4. Drop the temporary table
My-coworker took my suggestion and eventually “updated” the column with all 0 (zero) value.
But it puzzled me that how she got the timeout error. “Updating” a big table might take a long time, but where is the timeout from?
Then it dawned on me that she is not “updating” the table using T-SQL, rather modifying the big table by using the table designer in SQL Server Management Studio.
Then I found this Microsoft article.
Although I prefer coding everything in T-SQL, there are programmers who use SQL graphical tools instead. Information from this article can be helpful.
Here is a summary from the article.
When you try to modify a large table by using the table designer in Microsoft SQL Server Management Studio, you may receive an error message that is similar to the following:
Unable to modify table.
Timeout expired. The timeout period elapsed prior to completion of the operation or the server is not responding.

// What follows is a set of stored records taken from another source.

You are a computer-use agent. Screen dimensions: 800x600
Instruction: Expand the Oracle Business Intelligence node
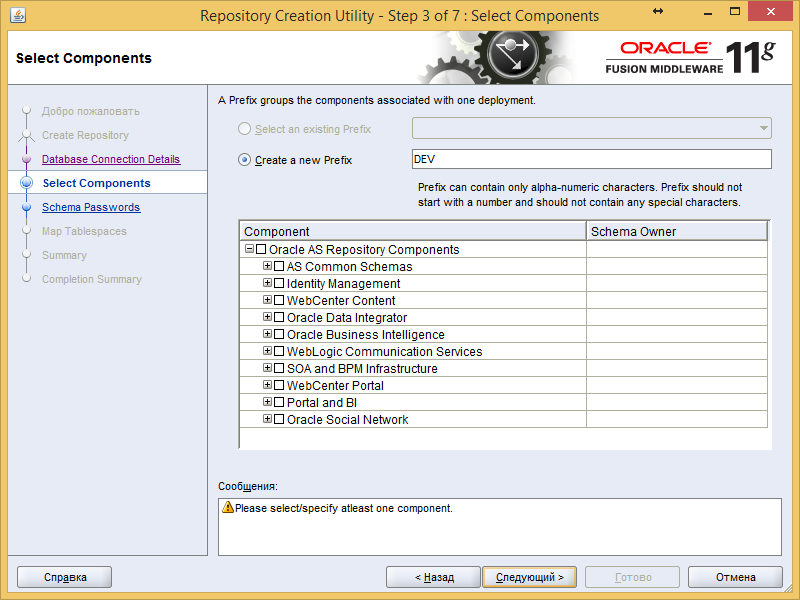tap(266, 334)
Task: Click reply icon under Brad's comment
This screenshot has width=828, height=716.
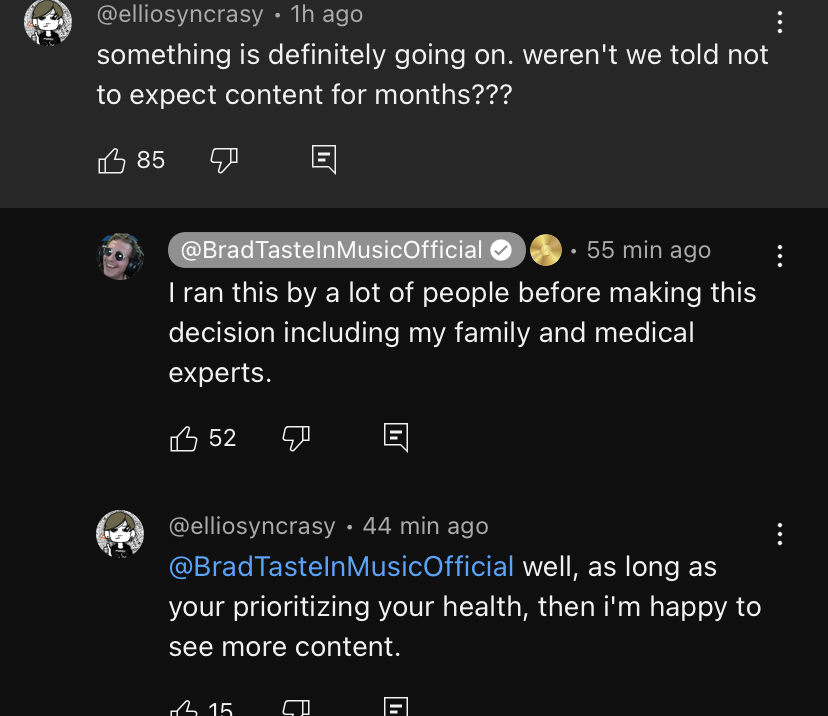Action: click(x=396, y=438)
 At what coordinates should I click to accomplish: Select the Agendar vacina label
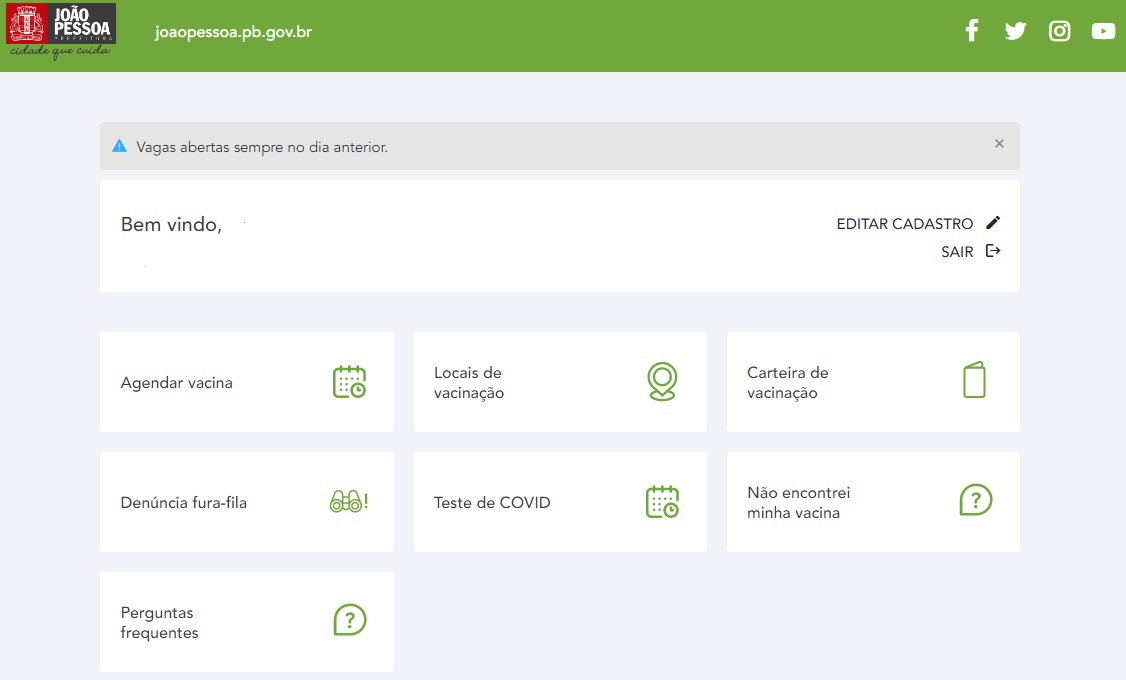[x=176, y=383]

This behavior occurs because of the transaction time-out setting for the table designer and for the database designer in SQL Server Management Studio. By default, this setting is 30 seconds.
From the Tools à Options à Designers à Table and Database Designers, you can change this setting ‘Transaction time-out after’ to a higher number.
Notice that this setting differs from the setting in the Execution time-out box in SQL Server Management Studio. By default, the setting in the Execution time-out box for Query Editor in SQL Server Management Studio is zero. Therefore, Query Editor waits infinitely for the query to finish and never times out.
To resolve this by-design behavior, use one of the following methods:
- Click to clear the Override connection string time-out value for table designer updates check box for the table designer and for the database designer in SQL Server Management Studio. See the option in the first screenshot.
- Specify a high setting in the Transaction time-out after box for the table designer and for the database designer in SQL Server Management Studio. Also see the option in the first screenshot.
- Modify the large table by using Transact-SQL statements in Query Editor in SQL Server Management Studio. This is my recommendation to my co-worker. Make sure you don’t use the UPDATE statement directly on the large table, use a temporary table and take advantage of the bulk load optimizations in T-SQL with the INSERT … SELECT method or the SELECT … INTO method.
Now I wonder how my co-worker reacted when I sent her the T-SQL script to “update” the table to resolve the time-out issue.